Time for a Future
Time for a Future: Youth Psychosis Psychotherapy Programme
The Time for a Future: Youth Assessment & Psychotherapy Follow up Study is supported by trainees and clinical supervisors from the Master of Child Psychoanalytic Psychotherapy (Monash University), Southern Health CAMHS, Monash University Centre for Developmental Psychiatry and Psychology and other CAMHS services (Alfred CAMHS, Austin Hospital, Ballarat, Barwon Health, Bendigo, Eastern Health, & Royal Children's Hospital) across the State. The programme is funded by the Pratt Foundation.
The long-term outcome of young people who present to CAMHS for assessment and management is not well understood. This follow up study commenced in August 2001 & includes young people aged between 13 and 17 years who present for treatment by CAMHS with features of early psychosis or emotional & behavioural disturbance. Psychotic symptoms may include vague symptoms such as perplexity, confusion, magical thinking, and paranoid thinking. Young people with difficulties in relationships with family members and/or peers or severe dysfunction in everyday life may also be referred. Young people with a primary diagnosis of substance dependence, conduct disorder or an intellectual disability that is severe enough to prevent effective communication are not included.
This is a naturalistic study, which does not intend to influence the current management of young people who fall into the group described above. Thus far, 72 young people and their parents/carers have been assessed in separate interviews and follow-up assessments.
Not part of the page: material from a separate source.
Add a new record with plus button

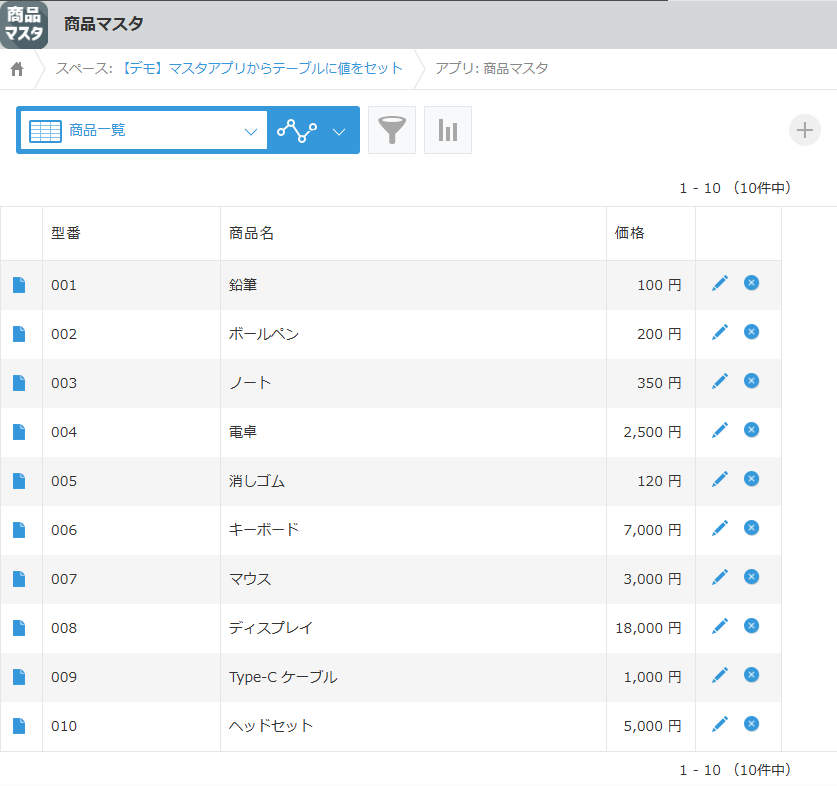[x=804, y=130]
Some young people in the study have also been referred to our psychoanalytic psychotherapy programme & in addition to regular CAMHS treatment are involved in either weekly or twice weekly individual psychoanalytic psychotherapy. The psychotherapy treatment is provided by current trainees or recent trainees from the Master of Child Psychoanalytic Psychotherapy Course (Monash University) who receive weekly clinical supervision from MCPP Supervisors.
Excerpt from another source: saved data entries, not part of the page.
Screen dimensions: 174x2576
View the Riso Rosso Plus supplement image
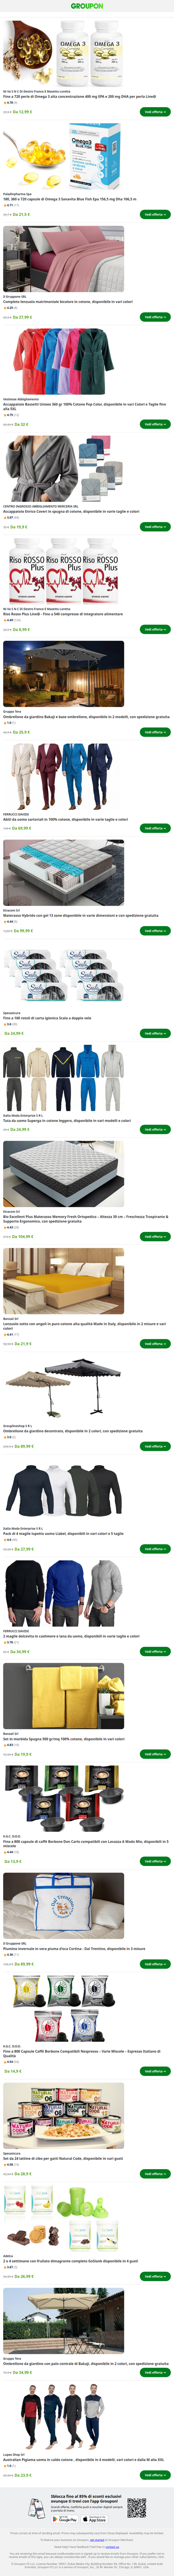click(64, 572)
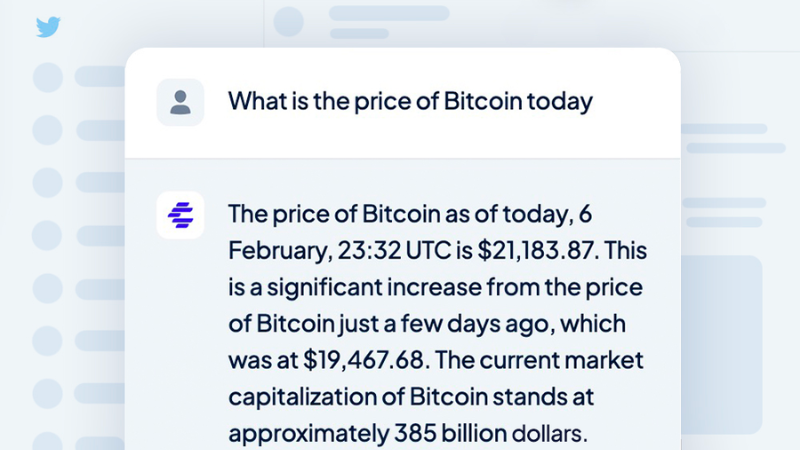The height and width of the screenshot is (450, 800).
Task: Click the word "capitalization" in the answer
Action: pos(297,397)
Thus far 8 young people & their families have participated in the 2 year follow ups & we are looking forward to analysing the trends that are emerging. Clinical changes in the overall study will be analysed & the findings will contribute to the understanding of recovery and relapse in young people, and the impact of psychotherapy treatment for young people in the sub group. The added benefit of the psychotherapy programme is that it provides additional, intensive treatment that the public mental health system is currently less able to provide.